A new Danish restaurant called “Rub og Stub” is offering patrons dishes cooked with ingredients supermarkets throw away, hoping to reduce food waste and raise money for charity.  According to Sophie Sales, the co-founder of the restaurant “Too much food is thrown away in Denmark, and we wanted to do something about it.” So far, the restaurant has been able to offer “everything from lamb chops and duck breast, to big bags of grapes and dairy products,” Sales explains, courtesy of two supermarket chains belonging to Coop Danmark – the country’s biggest grocery retailer.

The idea for Rub og Stub came from Denmark’s “freegans”, which are better known as dumpster divers. In an attempt to reduce food waste, these people look through trash and consume the edible morsels they find. The ingenious team thought that it would be very good to use this unconventional idea for their restaurant.The tendency to look for the freshest, most beautiful produce has a real impact on the way supermarkets do business, forcing vendors to throw out food that might not look flawless but is still safe to eat.
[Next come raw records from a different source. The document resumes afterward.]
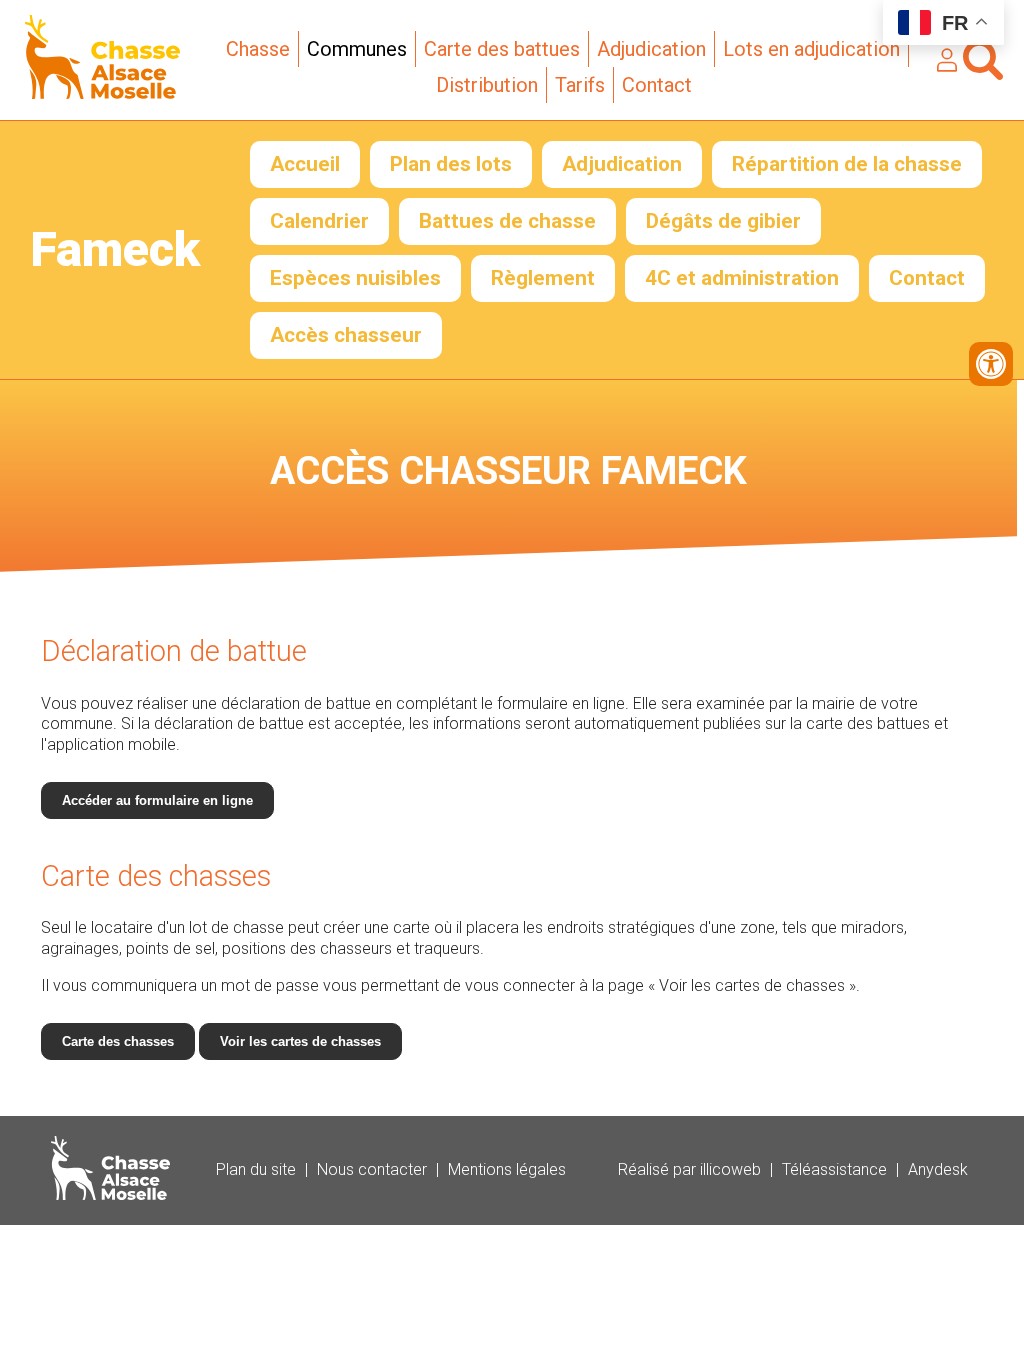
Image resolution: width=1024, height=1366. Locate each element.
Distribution (487, 85)
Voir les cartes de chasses (300, 1041)
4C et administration (742, 278)
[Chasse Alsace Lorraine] (102, 93)
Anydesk (938, 1169)
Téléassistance (834, 1169)
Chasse (258, 49)
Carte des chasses (118, 1041)
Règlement (543, 278)
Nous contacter (372, 1169)
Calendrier (319, 221)
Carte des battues (502, 49)
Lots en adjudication (811, 49)
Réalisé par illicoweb (689, 1169)
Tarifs (580, 85)
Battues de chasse (507, 221)
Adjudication (651, 49)
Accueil (305, 164)
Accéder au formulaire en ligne (157, 800)
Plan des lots (451, 164)
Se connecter (947, 60)
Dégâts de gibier (723, 221)
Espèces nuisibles (355, 278)
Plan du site (256, 1169)
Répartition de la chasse (847, 164)
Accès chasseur (346, 335)
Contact (657, 85)
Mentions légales (507, 1169)
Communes (357, 49)
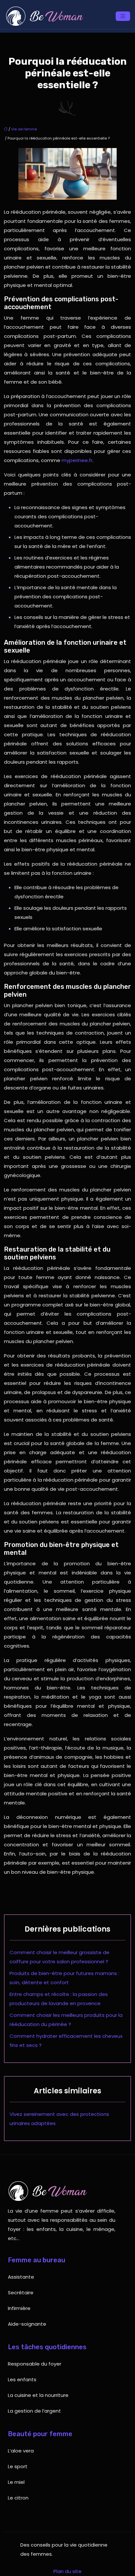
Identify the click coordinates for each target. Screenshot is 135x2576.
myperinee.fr (77, 460)
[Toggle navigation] (123, 16)
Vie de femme (24, 129)
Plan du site (67, 2571)
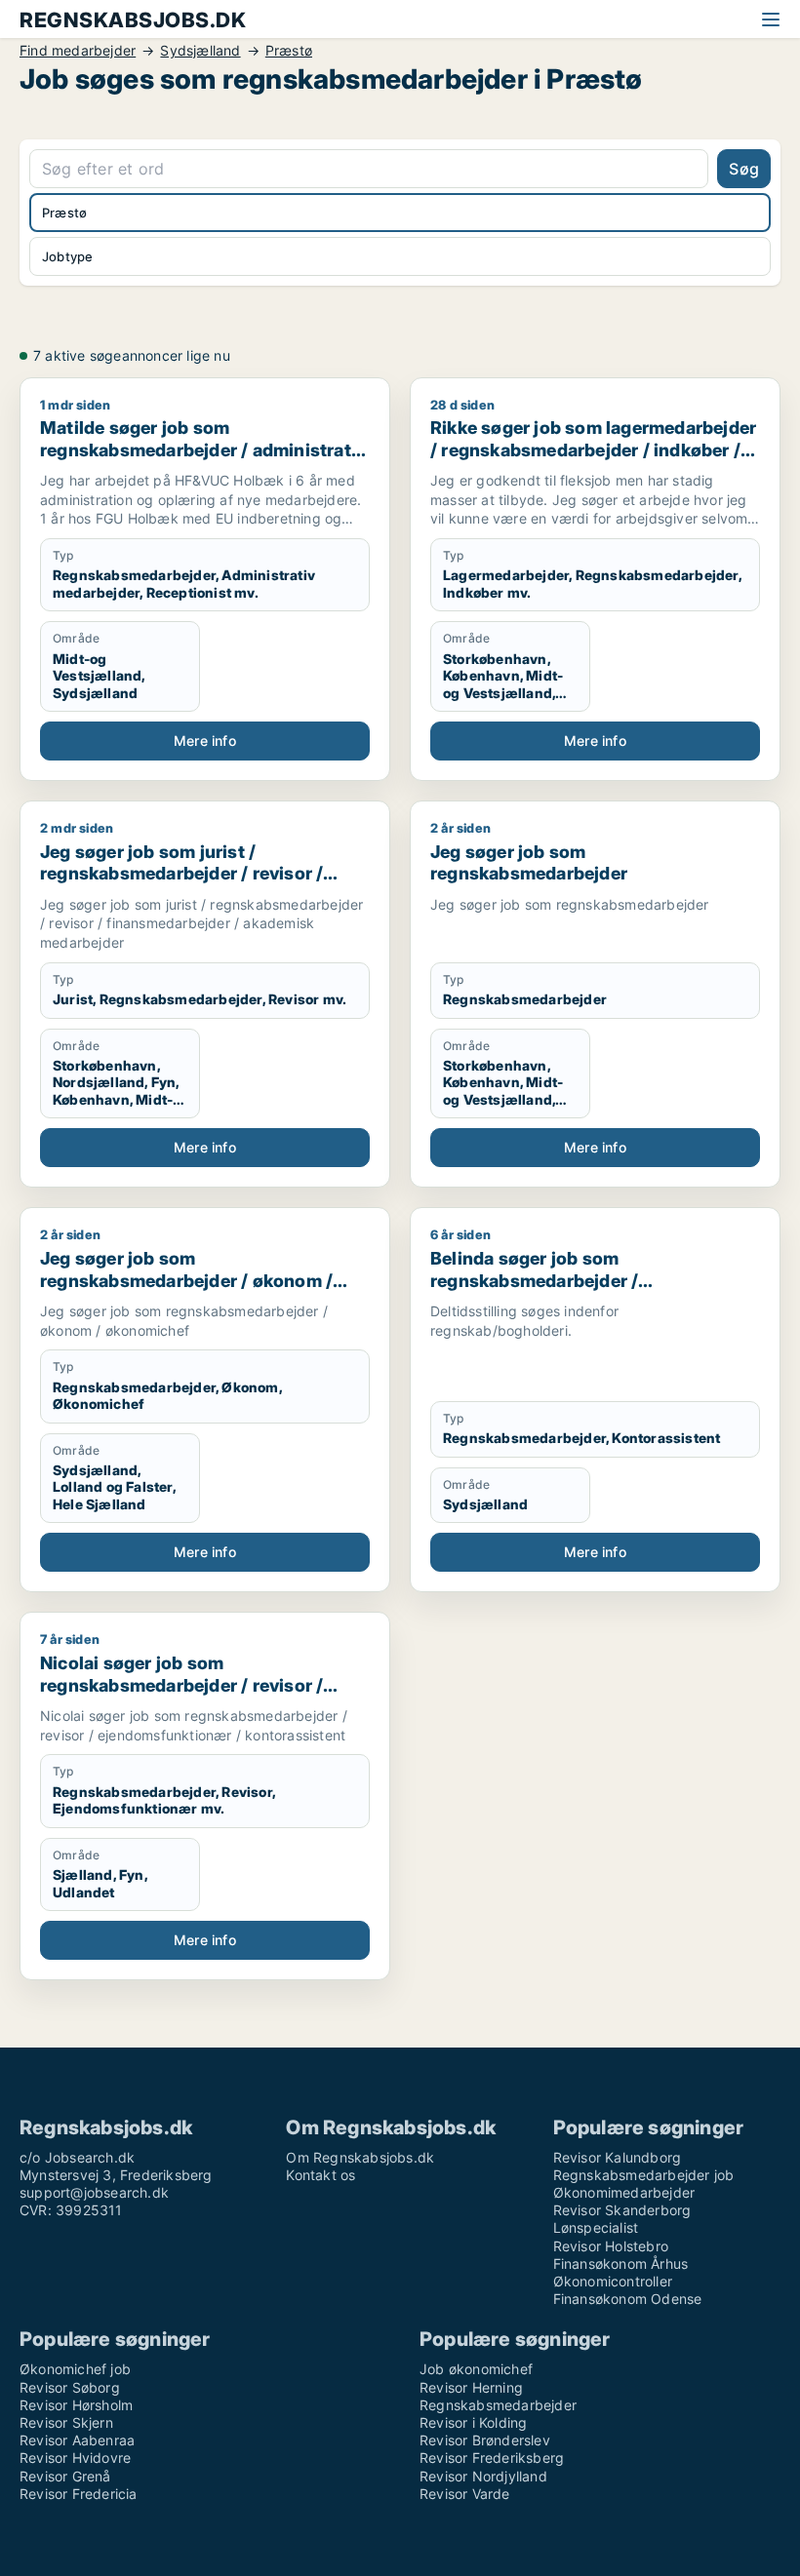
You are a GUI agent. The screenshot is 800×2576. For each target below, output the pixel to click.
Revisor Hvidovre (75, 2457)
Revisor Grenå (65, 2476)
According toBusinessweek, in 2012 Americans threw out the equivalent of about $180 billion” worth of food — 8 percent more than in 2008, the last time the USDA calculated the total value of food loss from households, supermarkets, restaurants, and other food-service providers. As Sales and her team are very interested in “food, sustainability and modern consumer society,” this matter is of utmost importance to them.
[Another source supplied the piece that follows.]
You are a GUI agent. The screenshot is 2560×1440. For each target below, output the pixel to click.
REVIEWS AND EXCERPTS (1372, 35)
Despite their good intentions, some people have been very critical of their concept accusing them of wanting to make a profit from the restaurant. The entrepreneurs responded that with the exception of a project coordinator and Irina Bothmann – the chef, the staff is made up of enthusiastic volunteers and that all the profits that they hope to make in the future will be donated to three charities in Sierra Leone. An article in France wrote that they were recycling garbage. “When they wrote about us in France, they sensationalized the headlines to say “Garbage on the plates”, which may sell papers, but isn’t true. We get our food before it is past its sell-by date and thrown out,” Sales insists.
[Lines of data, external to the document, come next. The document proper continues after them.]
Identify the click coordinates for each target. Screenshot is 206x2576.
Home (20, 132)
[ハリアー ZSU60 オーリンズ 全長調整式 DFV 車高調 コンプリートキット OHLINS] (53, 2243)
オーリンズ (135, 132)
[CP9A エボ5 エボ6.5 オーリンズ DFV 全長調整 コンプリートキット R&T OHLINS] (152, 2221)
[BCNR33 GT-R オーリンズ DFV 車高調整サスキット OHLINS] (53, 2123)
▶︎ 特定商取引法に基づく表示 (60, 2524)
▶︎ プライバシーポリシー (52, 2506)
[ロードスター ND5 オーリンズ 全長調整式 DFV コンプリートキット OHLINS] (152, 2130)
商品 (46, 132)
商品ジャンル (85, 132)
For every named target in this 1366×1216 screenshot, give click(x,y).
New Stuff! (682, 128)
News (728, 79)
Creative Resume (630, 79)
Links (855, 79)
Another problem the people behind Rub og Stub were confronted with was the vendors’ reluctance to donate food that is going to be discarded. Even though the restaurant has been open for a while, they have yet to sign a contract with suppliers. “It has been great, but it has also been challenging,” Sales said. “We do not have any firm deals with distributors or supermarkets yet – mostly because I think they do not really understand the concept.” Some supermarket representatives have even asked them to pay for the produce. “We are trying to get them to donate food that they would throw out anyway, but there is always the suggestion that we should be paying them for it,” Bothman explained. However, Sales and her team are hopeful that they will get more donors on board.  Sales believes “that Rub & Stub is the kind of innovative concept that we need to have more of in Denmark.”